• **PASSAGE FOR REVIEW**
= Beginning of Section =
As it is reported in Table 1, compound 3 exhibited the lowest IC₅₀ values across several cell lines, particularly in 3T3 (30.03 μg/mL, MTT) and A431 (56.01 μg/mL, MTT), suggesting a stronger cytotoxic response relative to its epimer epi-3, whose IC₅₀ values were consistently higher (>68 μg/mL). This difference indicates that stereochemical inversion at C-4 substantially decreases activity, pointing to a stereoselective interaction with cellular targets. Interestingly, compound 4, while also cytotoxic, demonstrated broader and less selective activity, affecting both tumor and non-tumor cells. Its IC₅₀ toward 3T3 fibroblasts (94.6 μg/mL, MTT) and HaCaT keratinocytes (57.27 μg/mL, MTT) suggests a loss of selectivity compared to compound 3, consistent with its stereochemical modifications. Epi-4 displayed generally weaker activity, with IC₅₀ values above 100 μg/mL in most cases, indicating that this stereochemical configuration further reduces cytotoxic potential. When comparing assay endpoints, the MTT assay generally produced lower IC₅₀ values than the NRU method, reflecting greater sensitivity of mitochondrial activity measurements relative to lysosomal integrity under these conditions.
= End of Section =
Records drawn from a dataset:
= Beginning of Section =
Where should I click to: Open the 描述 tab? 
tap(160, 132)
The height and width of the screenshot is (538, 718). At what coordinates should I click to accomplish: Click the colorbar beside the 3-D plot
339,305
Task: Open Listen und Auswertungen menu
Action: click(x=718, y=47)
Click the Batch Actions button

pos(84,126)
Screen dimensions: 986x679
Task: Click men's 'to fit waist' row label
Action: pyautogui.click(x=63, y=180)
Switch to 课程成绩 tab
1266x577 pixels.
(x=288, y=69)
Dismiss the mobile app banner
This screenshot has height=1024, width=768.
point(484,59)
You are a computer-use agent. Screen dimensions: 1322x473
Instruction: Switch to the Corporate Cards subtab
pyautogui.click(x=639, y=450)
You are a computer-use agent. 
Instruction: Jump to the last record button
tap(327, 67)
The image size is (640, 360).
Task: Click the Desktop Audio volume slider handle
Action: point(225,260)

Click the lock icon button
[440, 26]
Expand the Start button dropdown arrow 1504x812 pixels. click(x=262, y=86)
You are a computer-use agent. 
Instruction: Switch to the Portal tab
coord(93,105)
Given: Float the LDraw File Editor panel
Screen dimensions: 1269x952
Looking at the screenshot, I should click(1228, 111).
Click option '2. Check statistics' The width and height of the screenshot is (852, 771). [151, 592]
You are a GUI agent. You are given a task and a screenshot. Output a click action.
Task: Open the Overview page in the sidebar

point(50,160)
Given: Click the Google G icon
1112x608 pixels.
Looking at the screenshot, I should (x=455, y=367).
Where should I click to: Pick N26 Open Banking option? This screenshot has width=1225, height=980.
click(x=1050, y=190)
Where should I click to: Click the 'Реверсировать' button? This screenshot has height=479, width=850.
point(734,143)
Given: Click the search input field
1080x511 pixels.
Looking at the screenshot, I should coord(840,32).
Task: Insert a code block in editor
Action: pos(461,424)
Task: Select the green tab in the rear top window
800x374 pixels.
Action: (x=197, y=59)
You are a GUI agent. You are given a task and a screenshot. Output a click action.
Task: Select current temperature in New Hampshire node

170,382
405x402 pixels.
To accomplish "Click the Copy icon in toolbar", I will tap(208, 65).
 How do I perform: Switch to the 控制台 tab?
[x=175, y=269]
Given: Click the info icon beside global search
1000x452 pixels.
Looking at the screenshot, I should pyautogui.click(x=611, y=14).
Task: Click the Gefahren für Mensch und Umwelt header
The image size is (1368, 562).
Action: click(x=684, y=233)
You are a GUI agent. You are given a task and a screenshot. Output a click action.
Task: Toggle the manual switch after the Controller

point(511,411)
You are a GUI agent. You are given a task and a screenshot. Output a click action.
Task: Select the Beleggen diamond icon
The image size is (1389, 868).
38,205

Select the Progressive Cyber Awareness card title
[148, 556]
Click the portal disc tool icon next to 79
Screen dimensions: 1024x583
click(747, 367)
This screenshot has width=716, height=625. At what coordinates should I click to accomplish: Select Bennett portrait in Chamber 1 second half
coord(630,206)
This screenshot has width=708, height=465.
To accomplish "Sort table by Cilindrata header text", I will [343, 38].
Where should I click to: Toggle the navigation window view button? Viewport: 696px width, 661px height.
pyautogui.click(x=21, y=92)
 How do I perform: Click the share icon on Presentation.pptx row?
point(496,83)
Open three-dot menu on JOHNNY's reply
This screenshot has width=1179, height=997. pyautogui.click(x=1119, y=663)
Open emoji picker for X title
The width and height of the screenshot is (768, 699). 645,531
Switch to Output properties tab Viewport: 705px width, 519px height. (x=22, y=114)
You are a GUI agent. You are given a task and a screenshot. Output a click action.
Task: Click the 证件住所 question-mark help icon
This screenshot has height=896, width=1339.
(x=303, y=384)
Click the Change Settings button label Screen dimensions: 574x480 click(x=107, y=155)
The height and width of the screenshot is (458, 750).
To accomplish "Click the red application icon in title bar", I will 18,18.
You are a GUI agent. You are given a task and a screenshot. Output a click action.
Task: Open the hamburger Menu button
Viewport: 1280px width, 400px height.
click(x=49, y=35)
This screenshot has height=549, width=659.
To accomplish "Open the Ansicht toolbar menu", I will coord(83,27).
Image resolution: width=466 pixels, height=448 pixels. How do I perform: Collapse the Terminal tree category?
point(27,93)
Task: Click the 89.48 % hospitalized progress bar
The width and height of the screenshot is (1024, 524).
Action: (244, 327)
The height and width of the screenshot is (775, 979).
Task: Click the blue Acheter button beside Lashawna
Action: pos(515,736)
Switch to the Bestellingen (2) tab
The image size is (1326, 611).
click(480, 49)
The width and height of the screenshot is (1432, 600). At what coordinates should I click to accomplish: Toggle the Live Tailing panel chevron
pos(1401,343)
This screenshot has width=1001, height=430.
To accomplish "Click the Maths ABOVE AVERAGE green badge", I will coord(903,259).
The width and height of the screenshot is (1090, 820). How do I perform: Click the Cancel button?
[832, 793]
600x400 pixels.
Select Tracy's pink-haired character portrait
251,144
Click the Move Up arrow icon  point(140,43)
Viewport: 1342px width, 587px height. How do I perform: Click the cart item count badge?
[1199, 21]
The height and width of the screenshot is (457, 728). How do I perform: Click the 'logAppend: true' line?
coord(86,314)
= End of Section =
Continue the passage on the cytotoxicity of compounds 3 and 4 and their epimers, starting after its final sentence.

The selectivity indices (SI), calculated as the ratio of the IC₅₀ in the non-tumor 3T3 cell line to the IC₅₀ values in the cancer cell lines (A431, HeLa, MCF-7), provide a measure of each compound’s preferential cytotoxicity toward tumor cells. Altogether, as is reported in Table 2, most SI values are close to or below 1, indicating limited selectivity and suggesting that the cytotoxic effects are comparable between tumor and non-tumor cells. Among the tested molecules, compound epi-4 displayed the highest SI values, particularly in the NRU assay, with SI (3T3/A431) = 2.48. Compound 4 also showed slightly elevated SI values in the NRU assay, reaching 2.23 for HeLa and 1.60 for A431, though remaining near or below 1 in MTT measurements. In contrast, compounds 3 and epi-3 exhibited SI values consistently below 1 across all assays, reflecting lower selectivity and suggesting that these compounds affect cancer and non-tumor cells with similar potency. Moreover, the statistical analysis demonstrated significant differences for compound 3 compared with the rest of the analyzed compounds when considering the SI between 3T3 and MCF-7 cell lines. A similar pattern was observed for compound 4 when considering SI between 3T3 and MCF-7 cells, where its activity differed significantly from that of all other compounds. Finally, for epi-4, significant differences were detected relative to the remaining stereoisomers in the SI between 3T3 and A431 cell lines.

Table 2. Selectivity Indexes (SI) of Enantiopure γ-Lactams 3, epi-3, 4 and epi-4 Toward Cancer Cell Lines Using 3T3 as Non-Tumor Control.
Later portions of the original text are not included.